* INSTRUCCIONES
A. Según el artículo sobre la música en Madrid, ¿qué orquesta va a dar el concierto para celebrar el aniversario?
B. Reproduce sin cambios el pasaje del artículo sobre la música en Madrid que va desde "El sueño de" hasta "la Vega, respectivamente.".
──────── TEXTO DE LECTURA
El sueño de una gran caja de música
Se cumple un cuarto de siglo de un espacio largamente ansiado por los aficionados madrileños Un concierto conmemorativo de la Orquesta Nacional de España celebrará la efeméride
Musicalmente hablando, Madrid ha sido siempre una ciudad renqueante, cuando no ingrata y desmemoriada. Valga como símbolo constatar que vive, por ejemplo, a espaldas de sus dos huéspedes más ilustres, Domenico Scarlatti y Luigi Boccherini, que en cualquier otro lugar habrían sido prohijados con orgullo y tesón, pero que aquí apenas se hallan presentes en las programaciones de sus conciertos y que fueron despachados en su día por el Ayuntamiento con una pequeña calle terciaria y una miniglorieta semioculta en la Cuesta de la Vega, respectivamente.
────────────────
──────── REGISTROS DE DATOS
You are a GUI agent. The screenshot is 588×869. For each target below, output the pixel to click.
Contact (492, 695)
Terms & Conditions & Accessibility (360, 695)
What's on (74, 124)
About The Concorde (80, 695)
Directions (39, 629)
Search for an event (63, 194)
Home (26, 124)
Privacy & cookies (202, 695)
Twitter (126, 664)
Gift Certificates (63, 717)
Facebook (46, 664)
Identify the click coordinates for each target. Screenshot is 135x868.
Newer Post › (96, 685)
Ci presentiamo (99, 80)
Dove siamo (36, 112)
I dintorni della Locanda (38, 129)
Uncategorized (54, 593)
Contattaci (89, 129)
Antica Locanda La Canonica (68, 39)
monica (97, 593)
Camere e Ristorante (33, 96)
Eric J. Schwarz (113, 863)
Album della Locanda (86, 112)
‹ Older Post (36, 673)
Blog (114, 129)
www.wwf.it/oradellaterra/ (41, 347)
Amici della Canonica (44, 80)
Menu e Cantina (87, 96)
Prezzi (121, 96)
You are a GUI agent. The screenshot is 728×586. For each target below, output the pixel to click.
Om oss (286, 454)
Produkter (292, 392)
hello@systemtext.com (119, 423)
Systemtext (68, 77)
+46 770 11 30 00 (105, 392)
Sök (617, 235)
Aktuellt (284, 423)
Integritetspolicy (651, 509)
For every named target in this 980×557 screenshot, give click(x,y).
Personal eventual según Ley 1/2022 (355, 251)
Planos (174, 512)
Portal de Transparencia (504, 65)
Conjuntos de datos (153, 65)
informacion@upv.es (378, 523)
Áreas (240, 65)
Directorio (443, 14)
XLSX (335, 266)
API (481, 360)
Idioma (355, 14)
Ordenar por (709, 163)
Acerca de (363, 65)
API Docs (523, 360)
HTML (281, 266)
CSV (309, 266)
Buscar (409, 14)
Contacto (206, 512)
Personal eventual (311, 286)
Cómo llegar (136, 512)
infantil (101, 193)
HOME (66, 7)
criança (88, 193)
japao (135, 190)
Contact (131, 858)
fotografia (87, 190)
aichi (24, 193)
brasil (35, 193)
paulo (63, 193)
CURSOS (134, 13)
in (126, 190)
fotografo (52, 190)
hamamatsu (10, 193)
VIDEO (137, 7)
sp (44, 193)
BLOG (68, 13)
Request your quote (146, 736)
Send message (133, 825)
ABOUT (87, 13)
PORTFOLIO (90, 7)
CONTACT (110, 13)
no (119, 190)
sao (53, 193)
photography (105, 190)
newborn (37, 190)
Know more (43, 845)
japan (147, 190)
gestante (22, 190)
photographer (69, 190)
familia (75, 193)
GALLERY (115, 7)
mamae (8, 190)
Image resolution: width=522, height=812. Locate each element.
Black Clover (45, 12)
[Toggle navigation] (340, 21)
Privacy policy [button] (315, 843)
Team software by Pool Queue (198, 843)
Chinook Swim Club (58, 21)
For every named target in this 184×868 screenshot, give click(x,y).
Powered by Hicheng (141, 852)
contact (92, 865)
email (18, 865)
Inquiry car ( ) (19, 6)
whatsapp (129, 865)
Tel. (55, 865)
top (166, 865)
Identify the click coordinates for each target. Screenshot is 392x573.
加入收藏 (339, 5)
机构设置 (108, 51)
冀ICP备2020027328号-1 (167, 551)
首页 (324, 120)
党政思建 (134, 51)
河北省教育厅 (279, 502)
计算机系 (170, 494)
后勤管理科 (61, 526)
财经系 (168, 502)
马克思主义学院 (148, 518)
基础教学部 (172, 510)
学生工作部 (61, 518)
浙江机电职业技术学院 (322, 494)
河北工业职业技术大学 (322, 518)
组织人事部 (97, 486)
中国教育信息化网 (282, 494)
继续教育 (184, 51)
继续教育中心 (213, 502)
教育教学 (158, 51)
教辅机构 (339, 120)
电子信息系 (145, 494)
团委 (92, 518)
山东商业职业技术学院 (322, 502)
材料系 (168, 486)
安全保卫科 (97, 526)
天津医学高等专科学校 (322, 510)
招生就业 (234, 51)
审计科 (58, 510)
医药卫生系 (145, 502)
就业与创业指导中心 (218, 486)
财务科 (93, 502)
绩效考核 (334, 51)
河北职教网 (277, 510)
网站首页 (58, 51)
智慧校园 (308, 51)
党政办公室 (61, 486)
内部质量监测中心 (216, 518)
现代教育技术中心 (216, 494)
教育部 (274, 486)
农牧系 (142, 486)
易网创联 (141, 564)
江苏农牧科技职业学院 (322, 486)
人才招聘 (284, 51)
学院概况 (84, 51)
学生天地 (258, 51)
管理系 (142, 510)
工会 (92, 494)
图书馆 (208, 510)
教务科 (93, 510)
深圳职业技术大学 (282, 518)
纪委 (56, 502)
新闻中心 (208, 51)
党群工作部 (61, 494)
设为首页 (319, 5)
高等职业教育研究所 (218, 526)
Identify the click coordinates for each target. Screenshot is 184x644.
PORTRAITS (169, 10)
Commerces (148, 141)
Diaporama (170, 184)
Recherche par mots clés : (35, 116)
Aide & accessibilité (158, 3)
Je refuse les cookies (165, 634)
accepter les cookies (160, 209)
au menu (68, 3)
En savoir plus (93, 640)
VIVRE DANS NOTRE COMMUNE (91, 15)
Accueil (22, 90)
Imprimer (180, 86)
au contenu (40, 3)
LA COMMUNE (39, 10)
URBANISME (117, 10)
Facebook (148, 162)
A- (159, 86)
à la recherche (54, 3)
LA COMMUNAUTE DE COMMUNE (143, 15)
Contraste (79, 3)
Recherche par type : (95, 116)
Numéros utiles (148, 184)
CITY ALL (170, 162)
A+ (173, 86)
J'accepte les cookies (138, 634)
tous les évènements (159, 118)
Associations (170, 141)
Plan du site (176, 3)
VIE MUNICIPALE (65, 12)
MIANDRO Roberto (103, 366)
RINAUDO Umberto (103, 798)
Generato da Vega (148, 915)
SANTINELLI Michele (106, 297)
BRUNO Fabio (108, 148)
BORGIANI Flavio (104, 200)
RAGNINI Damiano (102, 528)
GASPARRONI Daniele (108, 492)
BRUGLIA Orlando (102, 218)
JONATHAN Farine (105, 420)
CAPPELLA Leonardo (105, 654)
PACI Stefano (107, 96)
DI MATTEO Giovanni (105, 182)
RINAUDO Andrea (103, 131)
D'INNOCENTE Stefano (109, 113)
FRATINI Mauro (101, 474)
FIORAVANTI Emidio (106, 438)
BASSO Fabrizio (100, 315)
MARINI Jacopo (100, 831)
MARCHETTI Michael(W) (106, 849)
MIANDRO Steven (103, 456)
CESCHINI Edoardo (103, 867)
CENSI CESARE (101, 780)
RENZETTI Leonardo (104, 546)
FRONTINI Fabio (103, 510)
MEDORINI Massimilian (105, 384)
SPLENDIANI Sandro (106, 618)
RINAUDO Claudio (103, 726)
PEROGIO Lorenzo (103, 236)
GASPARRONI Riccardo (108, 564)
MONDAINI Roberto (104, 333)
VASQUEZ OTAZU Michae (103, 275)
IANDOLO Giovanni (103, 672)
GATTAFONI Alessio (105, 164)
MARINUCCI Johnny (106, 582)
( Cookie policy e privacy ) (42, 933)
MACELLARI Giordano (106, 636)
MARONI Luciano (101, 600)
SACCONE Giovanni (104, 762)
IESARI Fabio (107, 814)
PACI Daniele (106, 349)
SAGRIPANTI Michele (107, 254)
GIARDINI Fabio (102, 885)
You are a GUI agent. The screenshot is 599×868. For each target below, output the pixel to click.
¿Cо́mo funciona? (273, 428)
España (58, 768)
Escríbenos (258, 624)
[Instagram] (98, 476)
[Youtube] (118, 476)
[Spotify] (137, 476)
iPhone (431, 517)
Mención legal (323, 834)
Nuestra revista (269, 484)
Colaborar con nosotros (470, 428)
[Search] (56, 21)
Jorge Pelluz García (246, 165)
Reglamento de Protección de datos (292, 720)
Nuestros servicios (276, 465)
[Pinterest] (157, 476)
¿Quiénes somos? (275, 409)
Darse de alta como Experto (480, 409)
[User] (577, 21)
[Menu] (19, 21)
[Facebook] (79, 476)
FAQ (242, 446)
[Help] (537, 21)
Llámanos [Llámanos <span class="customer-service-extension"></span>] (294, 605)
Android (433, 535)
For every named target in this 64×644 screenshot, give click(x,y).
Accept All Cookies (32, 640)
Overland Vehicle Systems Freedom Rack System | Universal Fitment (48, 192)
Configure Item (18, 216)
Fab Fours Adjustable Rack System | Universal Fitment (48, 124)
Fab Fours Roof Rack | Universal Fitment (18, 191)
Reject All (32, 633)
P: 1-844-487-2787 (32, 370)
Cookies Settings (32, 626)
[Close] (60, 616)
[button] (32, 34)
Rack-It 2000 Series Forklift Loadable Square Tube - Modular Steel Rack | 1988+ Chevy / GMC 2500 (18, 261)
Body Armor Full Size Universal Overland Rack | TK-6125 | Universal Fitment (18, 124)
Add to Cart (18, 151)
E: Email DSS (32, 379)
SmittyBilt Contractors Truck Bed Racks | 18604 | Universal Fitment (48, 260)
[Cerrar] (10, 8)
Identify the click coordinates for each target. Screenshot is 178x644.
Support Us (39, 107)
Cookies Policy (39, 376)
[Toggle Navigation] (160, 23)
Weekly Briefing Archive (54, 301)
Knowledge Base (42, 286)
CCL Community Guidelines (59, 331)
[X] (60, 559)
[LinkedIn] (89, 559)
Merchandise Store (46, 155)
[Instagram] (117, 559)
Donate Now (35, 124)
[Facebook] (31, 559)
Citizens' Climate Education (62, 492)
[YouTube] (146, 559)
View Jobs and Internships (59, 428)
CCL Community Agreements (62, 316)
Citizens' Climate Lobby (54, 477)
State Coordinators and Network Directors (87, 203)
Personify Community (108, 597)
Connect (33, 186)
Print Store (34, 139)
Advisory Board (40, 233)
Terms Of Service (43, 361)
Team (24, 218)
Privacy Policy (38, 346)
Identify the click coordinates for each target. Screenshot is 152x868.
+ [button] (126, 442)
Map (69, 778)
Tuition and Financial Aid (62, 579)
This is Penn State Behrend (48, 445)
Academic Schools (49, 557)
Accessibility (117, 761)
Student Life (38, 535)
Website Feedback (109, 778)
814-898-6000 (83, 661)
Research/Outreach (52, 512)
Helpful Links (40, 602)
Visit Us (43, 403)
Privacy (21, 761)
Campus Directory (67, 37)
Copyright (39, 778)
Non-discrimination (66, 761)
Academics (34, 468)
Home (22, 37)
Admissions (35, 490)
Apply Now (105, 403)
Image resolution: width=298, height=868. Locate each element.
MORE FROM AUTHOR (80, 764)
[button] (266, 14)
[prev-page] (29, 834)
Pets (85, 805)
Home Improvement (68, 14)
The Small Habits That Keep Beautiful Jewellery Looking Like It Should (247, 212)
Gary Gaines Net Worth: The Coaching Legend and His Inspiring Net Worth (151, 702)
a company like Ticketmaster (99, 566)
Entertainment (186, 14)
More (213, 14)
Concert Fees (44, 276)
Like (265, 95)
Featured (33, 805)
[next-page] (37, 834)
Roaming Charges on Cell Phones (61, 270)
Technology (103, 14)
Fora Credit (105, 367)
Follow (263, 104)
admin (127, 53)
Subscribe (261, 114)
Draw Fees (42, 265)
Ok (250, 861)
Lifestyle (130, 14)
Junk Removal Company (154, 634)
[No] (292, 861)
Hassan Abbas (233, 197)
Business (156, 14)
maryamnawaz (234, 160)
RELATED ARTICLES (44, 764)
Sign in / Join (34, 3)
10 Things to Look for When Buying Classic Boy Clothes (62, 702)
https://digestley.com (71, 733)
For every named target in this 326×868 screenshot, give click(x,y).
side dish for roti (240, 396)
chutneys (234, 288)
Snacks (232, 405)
────────────────
* RESPUESTAS POR TAREA
A. La Orquesta Nacional de España.

B.
El sueño de una gran caja de música
Se cumple un cuarto de siglo de un espacio largamente ansiado por los aficionados madrileños Un concierto conmemorativo de la Orquesta Nacional de España celebrará la efeméride
Musicalmente hablando, Madrid ha sido siempre una ciudad renqueante, cuando no ingrata y desmemoriada. Valga como símbolo constatar que vive, por ejemplo, a espaldas de sus dos huéspedes más ilustres, Domenico Scarlatti y Luigi Boccherini, que en cualquier otro lugar habrían sido prohijados con orgullo y tesón, pero que aquí apenas se hallan presentes en las programaciones de sus conciertos y que fueron despachados en su día por el Ayuntamiento con una pequeña calle terciaria y una miniglorieta semioculta en la Cuesta de la Vega, respectivamente.